Figure 5 is an example of the arrival of frames of data for a number of active channels in the system. The frame sizes illustrated vary depending on the channel. Figure 5 also shows three consecutive times for which the scheduler 414 runs (tl, t2, t3), and which channels have frames ready to be processed.

At time tl for example, only frame 105 for channel 200 is ready. At time t2, seven channels have frames ready for processing - channel 1 frame 3, channel 7 frame 4, channel 34 frame 58, channel 85 frame 6, channel 116 frame 83, channel 157 frame 37, and channel 306 frame 46. At time t3, channel 20 frame 13 and channel 200 frame 106 are ready to be processed.

The system described herein is scalable and can support from one channel to hundreds of channels. The types of channels supported by this system may include Tl or El compliant TDM channels (compliant with American National Standards Institute (ANSI) Standard Tl and El and as established by various Tl and El standards since 1984, International Telecommunication Union (ITU)-T Standard G.703 rev.l, and International Telegraph and Telephone Consultative Committee (CCITT) Standard G.703 rev.l) as well as packetized data channels. A frame of data is a group of samples associated with a particular channel which are processed together. Frame sizes may vary depending on the processing which must be performed. For example, a G.711 frame (International Telecommunication Union (ITU) Recommendation G.711) may include 40, 80, 160, or 240 voice samples.

When a frame or frames of data associated with a channel are ready to be processed, a "job handle" is entered into an Execution Queue. In this context, the job handle is a pointer to a structure which contains any information which the processing resource may need in order to process the frame. For instance, the pointer may point to a buffer and offset containing the data frame to be processed. Each processing resource then obtains the next available job handle as the processing resource becomes idle.

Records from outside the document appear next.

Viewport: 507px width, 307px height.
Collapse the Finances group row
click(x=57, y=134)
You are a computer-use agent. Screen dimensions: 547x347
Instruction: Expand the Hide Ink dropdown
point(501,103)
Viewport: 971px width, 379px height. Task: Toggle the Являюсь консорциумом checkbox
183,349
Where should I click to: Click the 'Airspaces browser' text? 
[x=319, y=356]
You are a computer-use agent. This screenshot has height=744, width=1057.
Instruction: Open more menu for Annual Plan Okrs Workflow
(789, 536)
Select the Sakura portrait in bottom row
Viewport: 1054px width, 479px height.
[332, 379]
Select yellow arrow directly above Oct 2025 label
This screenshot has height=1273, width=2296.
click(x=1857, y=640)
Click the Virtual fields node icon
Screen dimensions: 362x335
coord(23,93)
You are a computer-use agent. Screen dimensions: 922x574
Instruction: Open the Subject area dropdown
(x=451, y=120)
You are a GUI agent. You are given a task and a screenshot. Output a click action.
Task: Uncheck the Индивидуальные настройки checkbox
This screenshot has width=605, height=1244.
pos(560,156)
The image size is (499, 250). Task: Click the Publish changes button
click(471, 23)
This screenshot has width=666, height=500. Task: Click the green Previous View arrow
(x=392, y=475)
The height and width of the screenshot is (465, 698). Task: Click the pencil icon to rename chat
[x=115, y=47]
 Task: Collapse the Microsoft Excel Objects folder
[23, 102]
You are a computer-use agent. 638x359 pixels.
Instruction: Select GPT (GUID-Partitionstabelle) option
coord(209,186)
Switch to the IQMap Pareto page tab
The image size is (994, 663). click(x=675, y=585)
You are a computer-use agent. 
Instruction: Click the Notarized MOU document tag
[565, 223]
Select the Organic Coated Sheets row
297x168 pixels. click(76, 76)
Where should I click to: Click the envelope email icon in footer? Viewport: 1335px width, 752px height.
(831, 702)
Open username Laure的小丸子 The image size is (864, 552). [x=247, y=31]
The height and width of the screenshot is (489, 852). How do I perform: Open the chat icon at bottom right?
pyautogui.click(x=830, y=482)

According to one implementation, the Execution Queue 420 is a circular queue of fixed length. In another implementation, the Execution Queue 420 is a variable length queue.

Figure 6 illustrates how in one implementation of the invention the scheduler may schedule the processing jobs (i.e., frames) shown in Fig. 5 for processing. At time tl, the scheduler places a job handle for channel 200 frame 105 in the Execution Queue at location one (1), and changes the Scheduler Tail Pointer to point to this location. At time t2, the scheduler places the job handles for the seven channels (channels 1, 7, 34, 85, 116, 157, and 306) with frames ready to be processed at the next seven consecutive locations (locations two (2) through eight (8)) in the Execution Queue, and then changes the Scheduler Tail Pointer to point to the last job entered (at location eight (8)).

Similarly, at time t3, the scheduler enters the job handle for channel 20 frame 13 and channel 200 frame 106, and modifies the Scheduler Tail Pointer to point to location ten (10).

In this manner, the scheduler fills the Execution Queue with jobs to process.

Figure 7 illustrates how in one implementation of the invention the processing resources (i.e., four DSPs in this example) would obtain the processing jobs shown in Fig. 6 for processing. As each DSP finishes processing a frame, it checks the Execution Queue for the next available frame. If a frame is available to be processed, the processor obtains the next available job handle and processes the corresponding frame. In this manner, the DSPs empty the Execution Queue by processing the jobs. When no job handles are available for processing, the DSPs remain idle until additional frames are received. In one implementation, the job handle may also be used to indicate the status of the job (e.g. scheduled, being processed, processing done).

According to one implementation, a semaphore is used by the scheduler and DSP processors when necessary to "lock" the Execution Queue when the information is being updated. This mechanism ensures that a particular job on the Execution Queue will be processed by only one of the DSP processors.

In one implementation, the Execution Queue comprises a number of locations in which to store the job handles, a Scheduler Tail Pointer, and a DSP Resource Tail Pointer. The Scheduler Tail Pointer points to the last location on the Execution Queue where the scheduler entered a job handle. The scheduler uses a semaphore to lock the queue when it is updating the Scheduler Tail Pointer.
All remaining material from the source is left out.